THE lack of a prison in North Wales is a breach of basic human rights.
That’s the view of Chief Constable Richard Brunstrom, who is a strong supporter of the campaign for a community prison to be built in the region.
Offenders from North Wales are currently scattered in 25 prisons across the UK – as far afield as Newcastle and Dover.
As a result, says Mr Brunstrom, the European Convention of Human Rights is being contravened daily.
The Chief Constable is backing the campaign being mounted by the North Wales Criminal Justice Board to secure a multi-purpose prison.

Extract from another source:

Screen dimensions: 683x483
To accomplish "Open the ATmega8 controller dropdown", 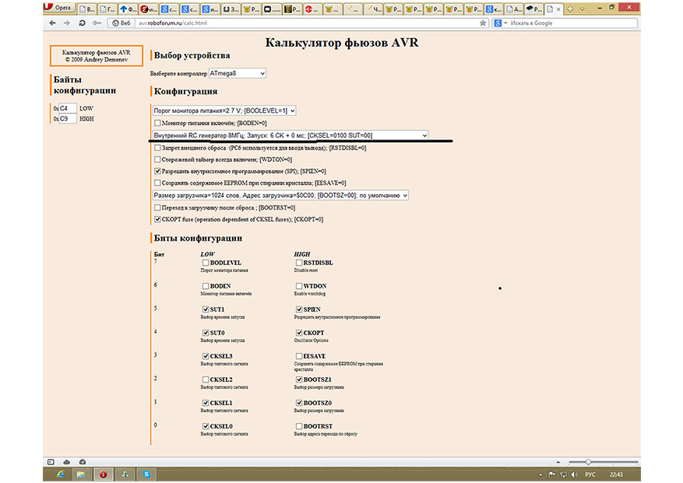I will click(238, 73).
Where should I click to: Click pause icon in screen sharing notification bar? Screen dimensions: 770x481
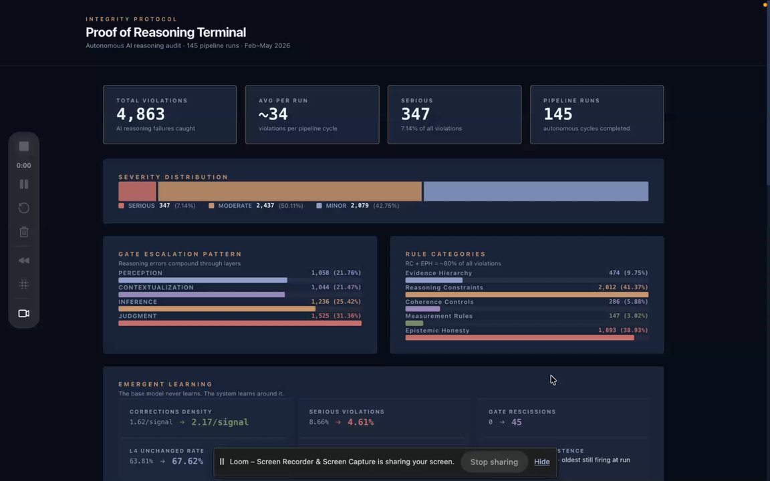click(222, 462)
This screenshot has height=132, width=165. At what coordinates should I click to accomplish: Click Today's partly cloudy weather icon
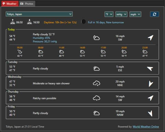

The campaign is growing with support from every single criminal justice agency and all the local authorities in North Wales.
Two sites – in Wrexham and Caernarfon – are on a Welsh shortlist of four unveiled by Justice Minister David Hanson, the MP for Delyn.
The proposal consists of a community prison with different wings for male, female and young offenders.
Business leaders are behind the idea as a way of biting back at the credit crunch.
They point to the fact a prison would provide a huge boost to the regional economy as it would create 1,000 jobs and generate an annual income of £17m.
Experts also say, contrary to a popular myth, the area around a prison is a safer place to live as crime rates plummet.
Mr Brunstrom said: “First and foremost, a prison is needed for the reintegration of offenders back into society.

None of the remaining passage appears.